(Items from a data source)
== Segment start ==

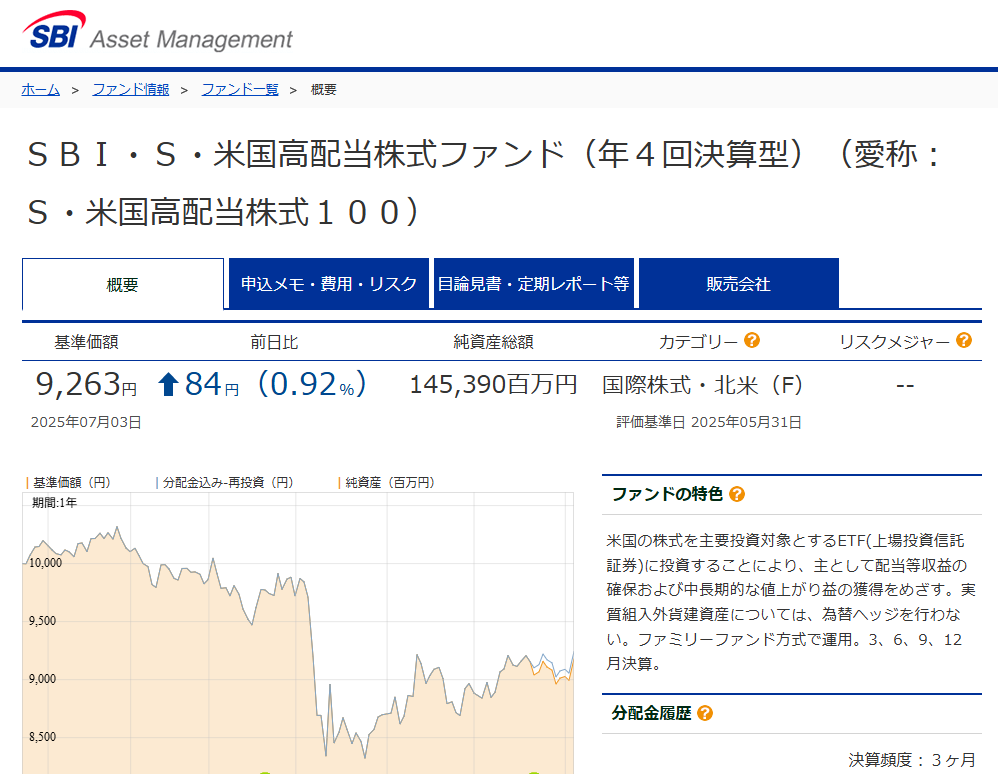998x774 pixels.
Task: Click the question mark beside ファンドの特色
Action: click(737, 494)
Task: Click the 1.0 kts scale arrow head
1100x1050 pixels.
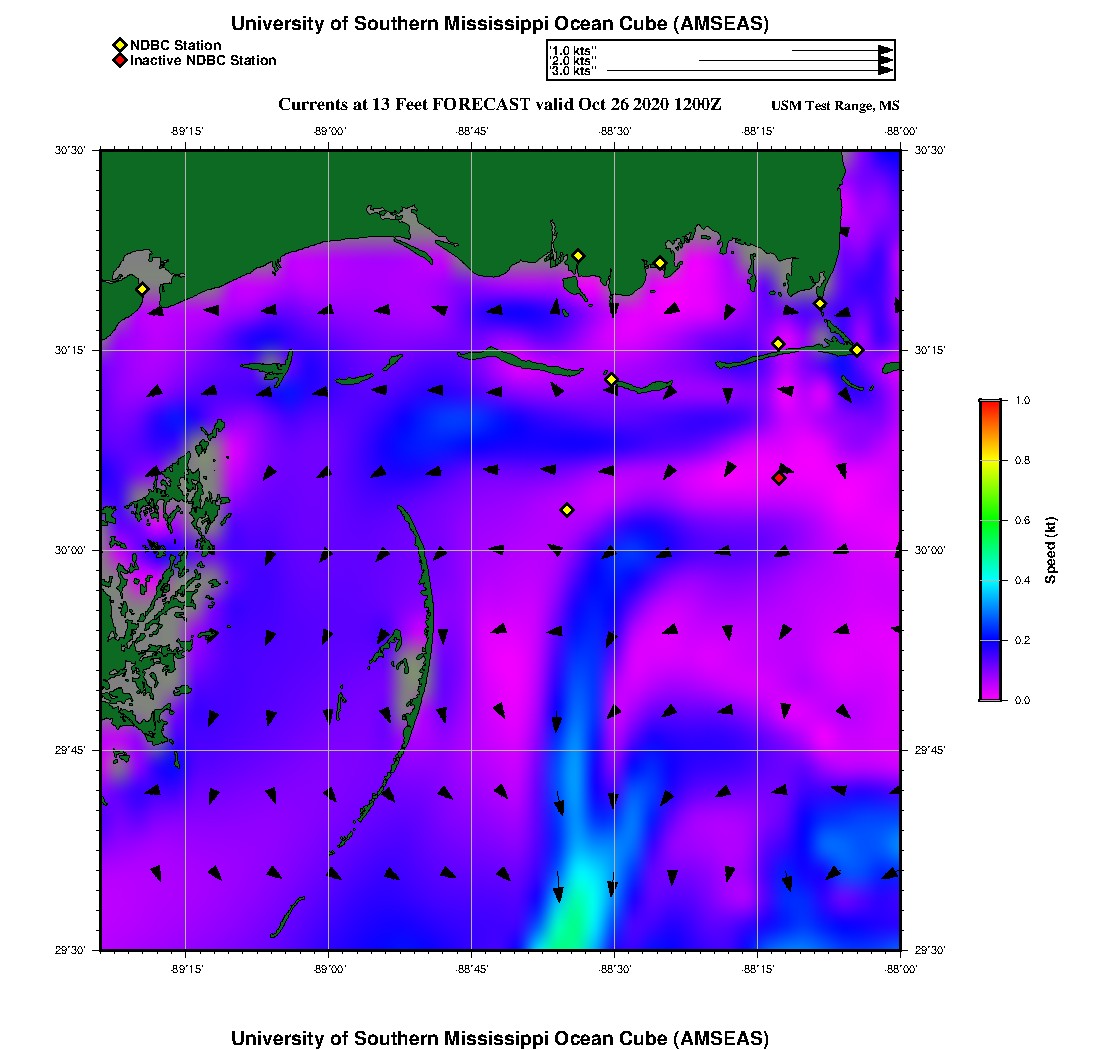Action: click(885, 49)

== Segment end ==

* Work task *
I would like you to retype exactly the lines running from the one containing "Task: Click the 1.0 kts scale arrow head" to the last line of the entries, both included, leaving all pictures out.

* Response *
Task: Click the 1.0 kts scale arrow head
1100x1050 pixels.
Action: click(885, 49)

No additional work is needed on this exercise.